To summarize some of the other comments here: It seems like PyTorch wants to be more production-friendly in 1.0 by merging with Caffe2. On the other hand, TensorFlow wants to be more research-friendly with its eager execution mode (already a few iterations past launch).

5 Likes

Greetings to all (it’s my first post actually here - what a great community!),

when I first joined the deep learning journey - July 2017 - I started with TF. It seemed like the only testable/reliable choice. Keras was easy to understand and looked efficient (with CNTK backend even more efficient, but CNTK documentation wasn’t easy). Then when I wanted to do more things, Keras wasn’t flexible enough (for my needs). I really enjoyed TF and I fully respect the effort developers have put in it. Tensorboard was a great tool, it helped a lot in making sense of deep learning training. Unfortunately, TF proved to be too complicated for things it really shouldn’t be (like try to parallelize in multi-gpus in the same machine, or - back then - use BatchNorm layer, it simply wasn’t working as it should without additional modifications). Some times I was feeling it had the unnecessary complexity of C++ (for a python API) and the inefficiency of python (flooding all memory from gpus by default, channels last etc).
Data parallelization or distributed was a nightmare (to me, calculate the gradients manually, aggregate them (manually), average them (manually …) … ). The probability of introducing a bug was simply too high. Add this to the already difficult hyper parameters fine tuning that is necessary for deep learning, it was making things too slow for production.

I quickly started trying to find alternatives: I was very much interested in performance gains as well as not spending months debugging the code. I was hearing mxnet was a very efficient framework but wasn’t easy to go through the documentation. Then gluon was announced (Oct 2017) like an easy API that made use of mxnet very easy and, whoa, it did made a difference (to me). gluon - for me, a humble non-expert in deep learning - was a game changer. It has almost identical syntax with pytorch (translating models from pytorch to gluon is dead easy), but also the ability to go static with a push of a button “mynet.hybridize()”. This speeds up things by a lot (in particular x2-x3, in my experiments). I found it overall a much better approach than tensorflow + keras. Of course it is not perfect, and I do not claim it is the best/fastest framework out there. It’s just what worked really well for my needs (easy multigpu training, nice syntax, flexibility etc - still haven’t solved distributed async training, getting there …).

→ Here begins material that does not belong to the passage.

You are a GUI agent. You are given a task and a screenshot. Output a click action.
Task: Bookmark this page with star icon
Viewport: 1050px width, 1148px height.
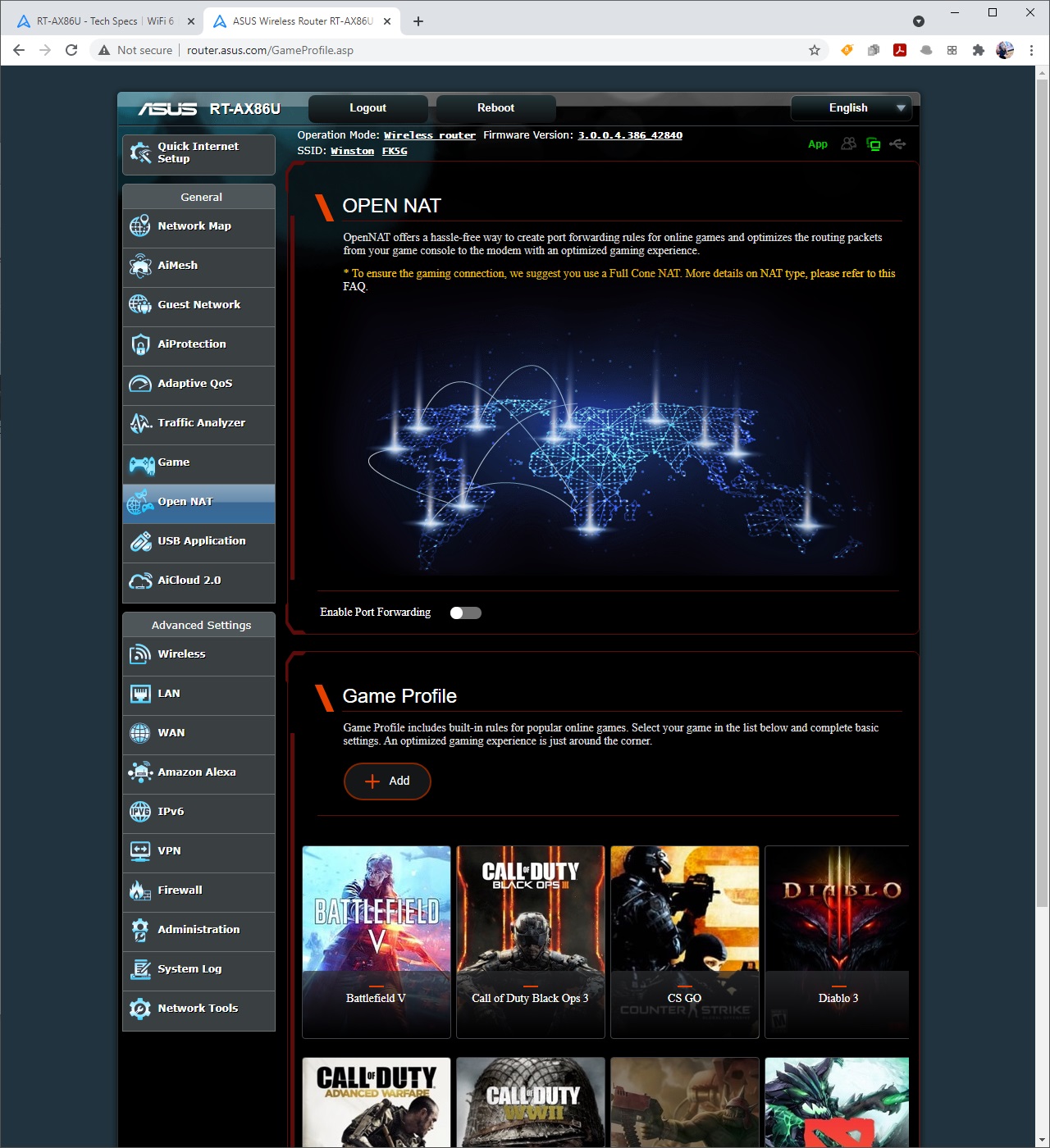[815, 50]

I think the deep learning world is moving to a place where people will create their models in an imperative model (like pytorch / gluon / chainer etc) and then with “a push of a button” (if the model permits), will go static (like gluon does now with hybridize, like pytorch is trying to achieve by translating models to caffe etc).

Kind regards,
Foivos

PS For the record I’ve been using TF/Keras/mxnet/gluon to develop semantic segmentation applications in my work (remote sensing).

2 Likes

Welcome to the community :grin:

Ditto. I used tensorboardX, a TensorBoard wrapper for PyTorch when I was trying to implement Capsule Networks last year. I choose it over Visdom.

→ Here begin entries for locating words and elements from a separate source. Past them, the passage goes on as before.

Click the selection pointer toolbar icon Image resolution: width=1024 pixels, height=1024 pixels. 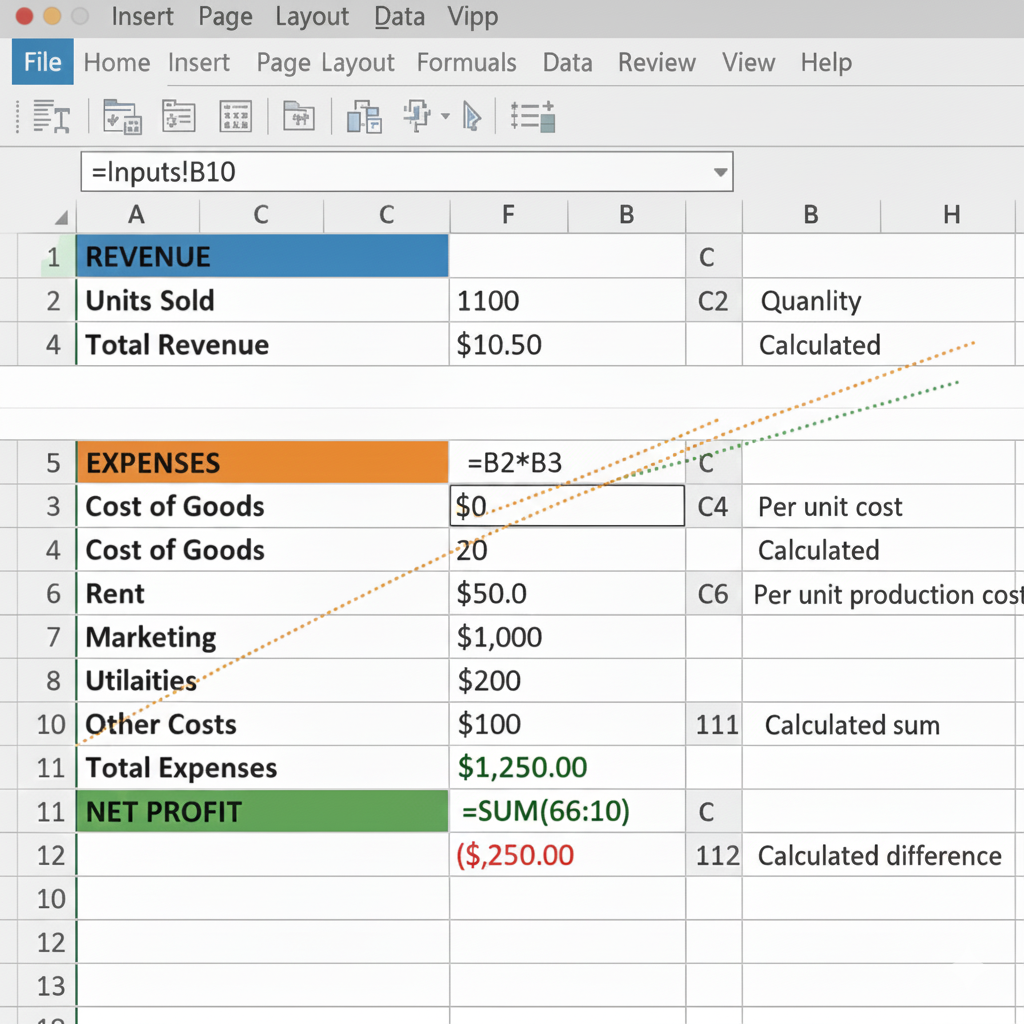click(x=470, y=116)
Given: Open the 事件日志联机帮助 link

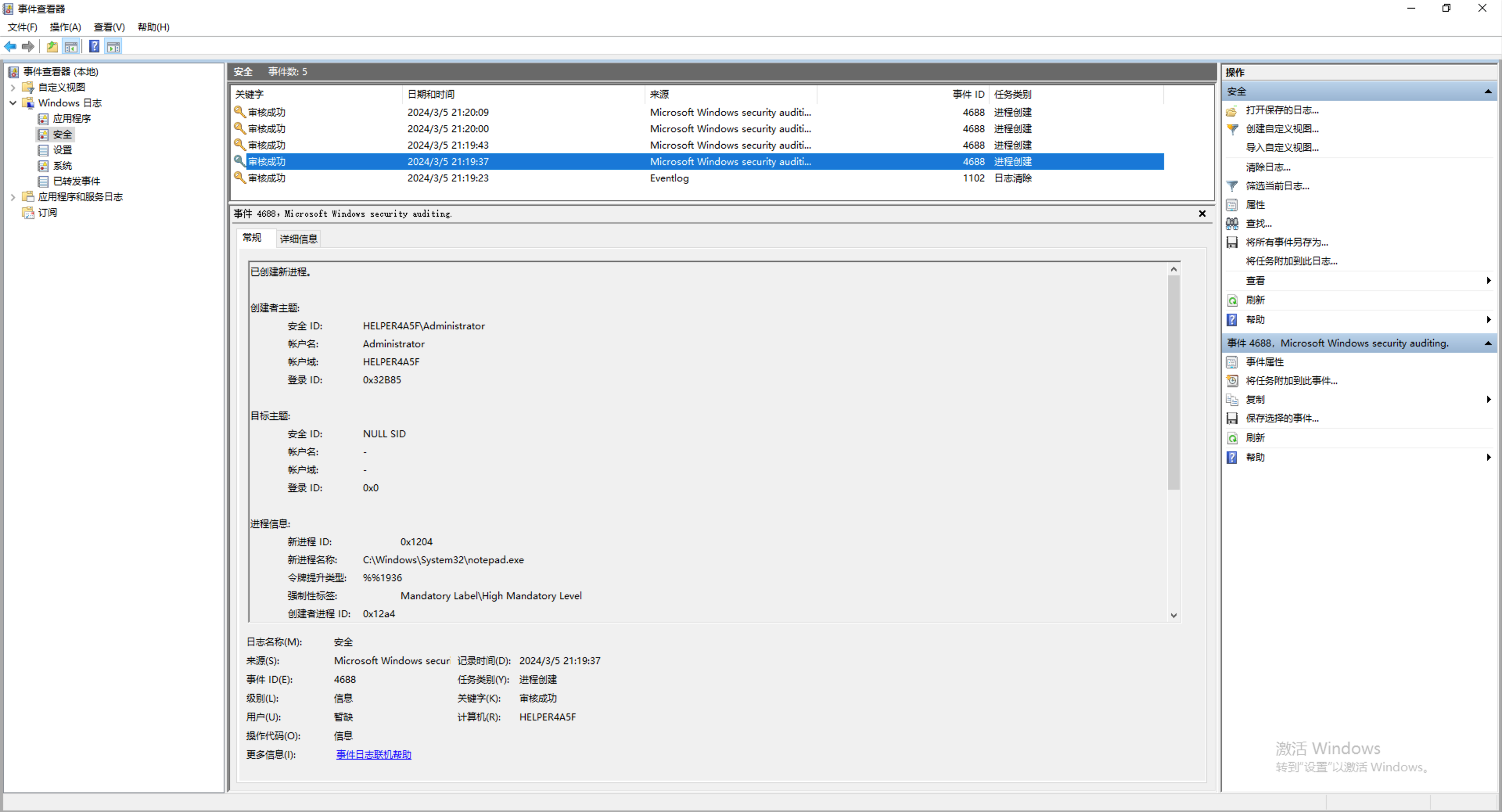Looking at the screenshot, I should pos(373,754).
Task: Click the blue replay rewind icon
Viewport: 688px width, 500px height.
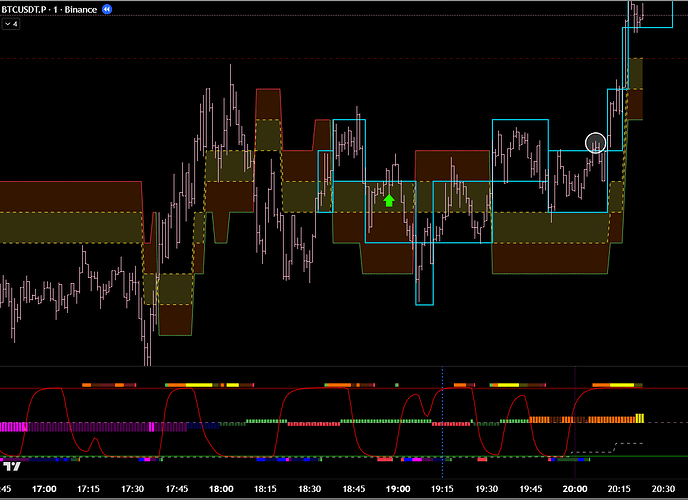Action: tap(107, 8)
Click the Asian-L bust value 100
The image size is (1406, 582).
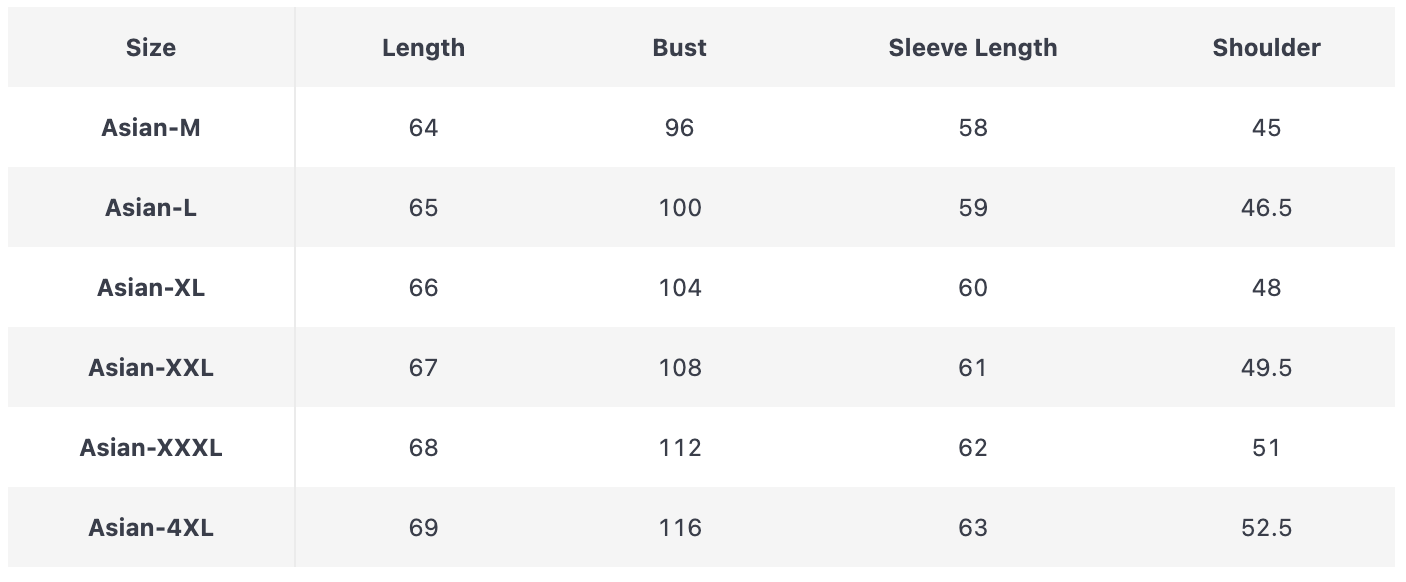[680, 208]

Yeah, I heard something along this line too. I think another upside for mxnet is that it’s a project incubated under Apache Foundation, so I’m guessing that means less vendor lock-in. But, AWS heavily invested in mxnet :thinking:

1 Like

Thank you @cedric :slight_smile:

I used to use tensorboard as well, mxnet has a version for it too, however I find it more convenient now to store my own variables and visualize them after/during training.